In contradistinction, Le et al. showed that lack or minimal necrosis after neoadjuvant chemotherapy was an independent risk factor for recurrent disease. 10 The researchers acknowledged the difficulty in assessing necrosis as well as the limitations involved in a small retrospective study. 10 In a subsequent retrospective study, 11 a grading system was created that included necrosis, fibrosis, macrophages, and inflammation; this composite tumor-response scoring was prognostic for time-to–disease-related death. However, Ferron et al. 12 found that even no histologic residual disease did not predict overall survival reliably—although this result did correlate with 3 year event-free survival—and was not a good indicator to use when planning chemotherapy after debulking.
Conclusions
Future and larger prospective studies will be helpful for assessing the utility of histopathologic findings after neoadjuvant chemotherapy in prognostication.
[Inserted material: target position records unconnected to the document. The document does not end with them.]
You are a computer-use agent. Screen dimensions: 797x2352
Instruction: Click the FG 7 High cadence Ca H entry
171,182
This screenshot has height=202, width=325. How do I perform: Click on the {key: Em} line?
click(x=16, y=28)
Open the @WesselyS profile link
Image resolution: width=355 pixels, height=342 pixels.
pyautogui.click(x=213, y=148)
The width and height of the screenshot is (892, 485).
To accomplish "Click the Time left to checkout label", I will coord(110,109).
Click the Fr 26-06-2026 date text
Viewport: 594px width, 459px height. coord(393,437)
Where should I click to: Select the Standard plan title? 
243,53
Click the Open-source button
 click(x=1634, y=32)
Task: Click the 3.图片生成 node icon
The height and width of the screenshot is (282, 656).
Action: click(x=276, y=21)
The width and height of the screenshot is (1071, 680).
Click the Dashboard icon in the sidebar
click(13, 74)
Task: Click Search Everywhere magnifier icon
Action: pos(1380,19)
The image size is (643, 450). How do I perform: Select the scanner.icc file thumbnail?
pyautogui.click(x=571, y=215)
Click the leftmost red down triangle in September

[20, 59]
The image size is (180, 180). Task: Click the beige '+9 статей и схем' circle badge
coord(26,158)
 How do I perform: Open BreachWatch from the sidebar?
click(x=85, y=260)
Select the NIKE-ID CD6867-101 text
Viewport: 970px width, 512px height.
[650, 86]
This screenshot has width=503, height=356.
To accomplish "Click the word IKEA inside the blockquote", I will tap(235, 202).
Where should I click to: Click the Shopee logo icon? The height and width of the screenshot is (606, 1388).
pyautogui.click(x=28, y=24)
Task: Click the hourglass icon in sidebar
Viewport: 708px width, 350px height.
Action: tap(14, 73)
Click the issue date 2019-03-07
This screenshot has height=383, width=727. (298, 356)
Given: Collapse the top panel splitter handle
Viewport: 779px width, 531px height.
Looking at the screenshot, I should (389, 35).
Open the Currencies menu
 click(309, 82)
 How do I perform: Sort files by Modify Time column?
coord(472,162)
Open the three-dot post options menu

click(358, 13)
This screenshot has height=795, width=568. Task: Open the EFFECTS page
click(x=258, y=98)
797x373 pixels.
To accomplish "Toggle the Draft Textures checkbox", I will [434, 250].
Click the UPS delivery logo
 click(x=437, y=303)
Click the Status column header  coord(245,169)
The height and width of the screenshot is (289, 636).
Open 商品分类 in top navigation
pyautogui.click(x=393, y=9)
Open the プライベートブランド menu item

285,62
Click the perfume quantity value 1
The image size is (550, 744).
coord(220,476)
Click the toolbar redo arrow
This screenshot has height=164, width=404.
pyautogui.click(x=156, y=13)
One advantage to establishing histopathology of interval surgery as a prognostic factor would be that it could be available earlier than clinical markers of disease progression, including CA-125 and imaging. 2 This might aid in earlier interventions, including additional chemotherapy or additional debulking procedures. In addition, the histologic findings after neoadjuvant chemotherapy can be challenging to recognize. Pathologists need to be aware of the range of histologic alterations when evaluating these specimens to arrive at the correct diagnosis. Clinician–pathologist communication is important in these difficult cases.
Footnotes
Author Disclosure Statement
The authors have no disclosures to report.